The story of Master Trim and his significance to Billy unfolds further when Billy makes an unlikely friendship with a young boy called Ryan. Their friendship becomes extremely important to both of them and you get a glimpse into how this well-renowned high court barrister has ended up with a permanent sleeping arrangement on a park bench.
Ryan, after initially asking about the statue of Trim is taken on a journey through the high seas with Master Trim and Commander Flinders as Billy’s still extremely intelligent and creative mind tells the stories from the view point of the cat.

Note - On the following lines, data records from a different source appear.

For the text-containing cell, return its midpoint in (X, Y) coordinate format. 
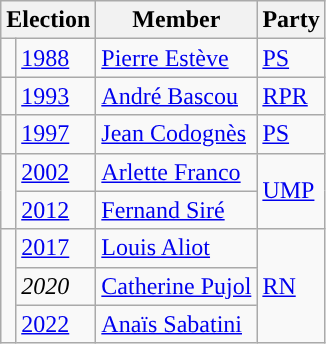
Louis Aliot (176, 248)
1993 (56, 96)
Catherine Pujol (176, 286)
RPR (291, 96)
Fernand Siré (176, 210)
1997 (56, 134)
Jean Codognès (176, 134)
2020 (56, 286)
Arlette Franco (176, 172)
2002 (56, 172)
Pierre Estève (176, 58)
2022 (56, 324)
2012 (56, 210)
Member (176, 20)
Anaïs Sabatini (176, 324)
RN (291, 286)
Party (291, 20)
2017 (56, 248)
1988 (56, 58)
Election (48, 20)
André Bascou (176, 96)
UMP (291, 191)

Throughout the novel you are led to a deeper understanding of the addiction that has plagued this well educated man for over 35 years of his life.
Still Alice – Lisa Genova
reviewed by staff member – Martina Schindler
Alice Howland is a fifty year old Harvard professor, wife and mother of three. She was well respected by her peers and worked hard to be the perfect wife and mother. Alice’s life was full of challenges, but there was nothing she could not handle, until one day started to notice she was becoming forgetful and just put it down to stress, lack of sleep or perhaps menopause. The day Alice got lost in her own neighbourhood while going for a run, she know it was something more serious. Alice’s perfect world was about to change forever when she is diagnosed with the early onset of Alzheimer’s disease.
The author follows Alice’s journey over the next two years, through the denial, the fight to find a cure and finally the realisation that she is faced with slowly losing her mind and dignity to this crippling disease.
This is one of the best written novels I have ever read. Lisa Genova has a writing style that just takes you to the moment and makes you feel all the emotions of Alice, her family and colleagues. You will feel Alice’s confusion and frustration as she forgets names, events and loses her perspective on reality. This book will make you cry, but it’s also very uplifting. Because of the subject matter I feel many people may find this book hard to read, especially if you have had a loved one suffer from this disease, but the exceptional writing does give the reader great insight into their world.
Lisa Genova knows a thing or two about mental illness and how the brain works, with a degree in biopsychology and Ph.D. in neuroscience, she know what she’s talking about. Lisa’s other two books Left Neglected and Love Anthony are also a good read. All three books are available at the City Library.